The market for FLASH memory devices offers small margins for manufacturers of memory devices. The industry is studying new manufacturing techniques and methods to improve both yield and productivity. A known technique for increasing yield comprises implementing row, column, and sector redundancy. These techniques, even if they increase the yield, also increase relatively the time used for testing the devices on wafer, for example, Electric Wafer Sort (EWS). This increase in testing time is because the test machine, besides detecting the physical position of the failed element in the array, may implement a series of procedures for mapping the failed element (row, column, sector) onto an available valid spare resource. This may limit productivity, and for improving it, further investments are made for improving the throughput of validated devices.
The devices being fabricated may be usually tested on wafer using techniques, for example, EWS, for determining the presence of failed elements (rows, columns, or whole sectors), and for repairing them by substituting the failed element with spare resources available on chip. As schematically depicted in FIG. 1A, the whole test, substitution, and verification process may be carried out by the test machine establishing communication with each single die in order to: 1. carry out specific tests for determining the presence of eventual failures; 2. store (in the test machine) the position of the failures detected in the memory array of cells; 3. apply the redundancy rules of the particular architecture (written in the software for managing the test machine) used for mapping correctly the failed element on an equivalent spare (redundancy) element; and 4. write in a nonvolatile fashion in the memory under test the information obtained in the previous steps.

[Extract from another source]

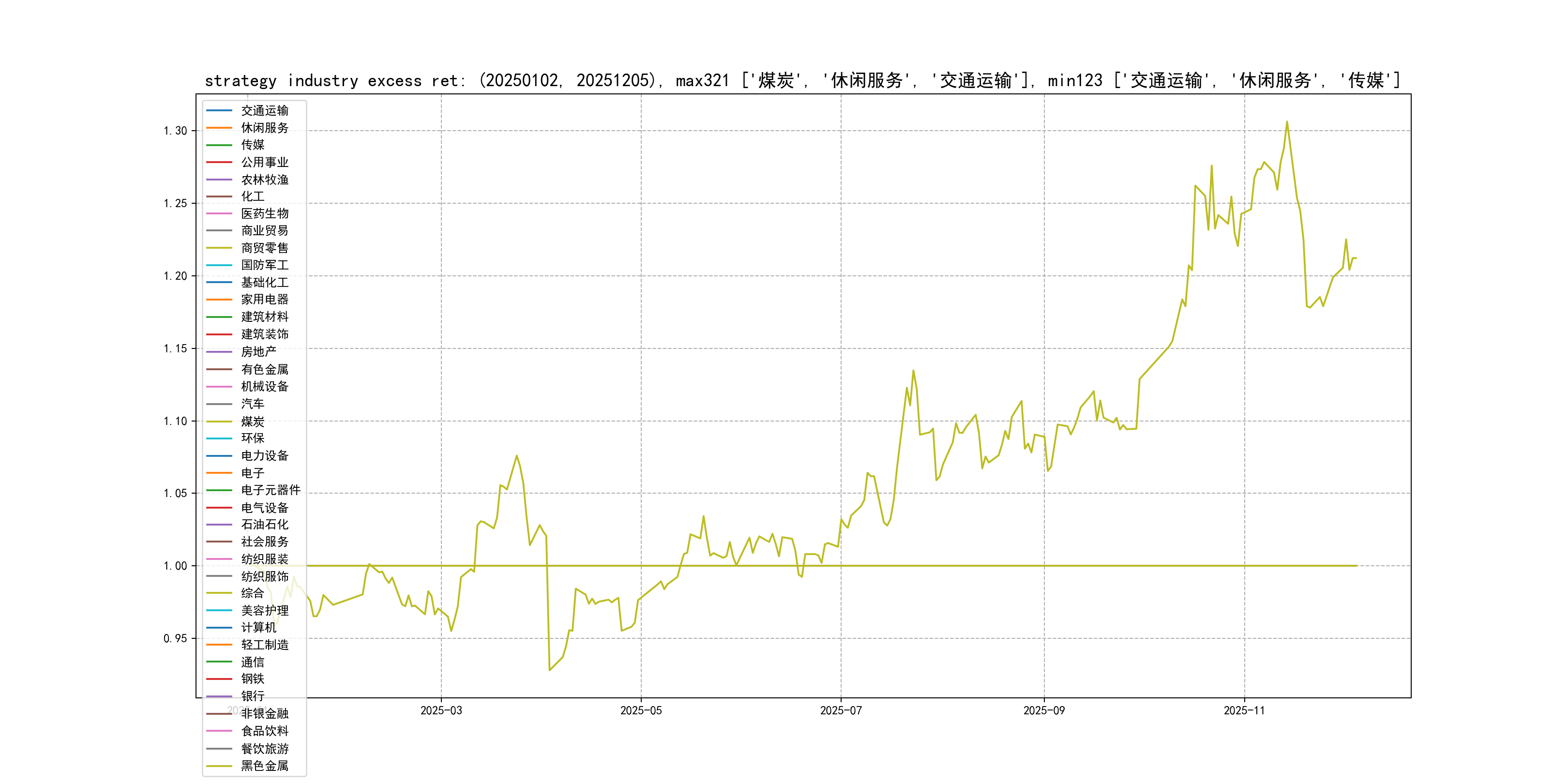
Task: Click the chart title text
Action: (x=802, y=80)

This process may have two drawbacks: complex test programs may be developed for carrying out the search of and implementing complex techniques for repairing eventual failures; and the time used by the test machine for testing each single die, for determining eventual failures, and for arranging substitution by spare resources, where it is possible, may be relatively long. This resulting increase in yield due to redundancy may reduce productivity because of testing. It is possible to compensate for this reduction of productivity by buying and installing numerous test machines.
In order to improve productivity, architectures of memory devices that contemplate integrating in the same device dedicated structures for simplifying the operations carried out by the test machine have been disclosed. The prior published European patent application No. EP 1,624,465 “Programmable multi-mode built-in self-test and self-repair structure for embedded memory arrays,” in the name of Assignee of the present application, discloses an architecture developed to provide a tool for the analysis of failures that may suggest possible effective modifications of certain process conditions for reducing the number of failures. The article “Programmable Built-In Self-Testing of Embedded RAM Clusters in System-on-Chip Architectures”, by A. Benso, et al., IEEE Communications Magazine, September 2003, pages 90 to 97, provides another example of these known approaches.

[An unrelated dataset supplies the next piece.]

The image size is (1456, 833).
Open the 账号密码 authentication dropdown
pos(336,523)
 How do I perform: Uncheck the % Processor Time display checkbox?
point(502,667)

These known techniques may have the drawback of using integrated complex dedicated structures, such as dedicated processors, for realizing a so-called Built In Self Test (BIST) system or, as in the case of the above mentioned prior application, for realizing a Built In Self Test and Self Repair (BISR) system. The realization of which uses silicon real estate. This may render these architectures unusable on stand alone FLASH memory devices. It may be employed in systems on chip or on complex architectures of chips that include, for commercial purposes, microcontrollers and large volatile memory arrays (RAM). Moreover, these systems may contemplate an interaction with the EWS test machine for collecting verification data when reading the memory and for carrying out redundancy operations and read operations. These operations are carried out for verifying the correct functionality of memory locations and involve the whole data path of the memory device.
On another account, modern nonvolatile FLASH memory devices (even stand alone devices) may include a small microcontroller system for managing operations of the memory, the system comprising a microprocessor and a related ROM storing program codes for executing the various functions. The system may also comprise an internal address counter, one or more auxiliary RAM memory arrays, for example, for managing the protection of sectors and for storing configuration information of the device that are read during the turn on phase, and arrays of CAMs or a reserved sector of the non volatile memory array, inaccessible by the user, in which, during a phase of test on wafer of the device being fabricated, redundancy and configuration information of the inner circuitry and other specific parameters of the device under test are permanently written.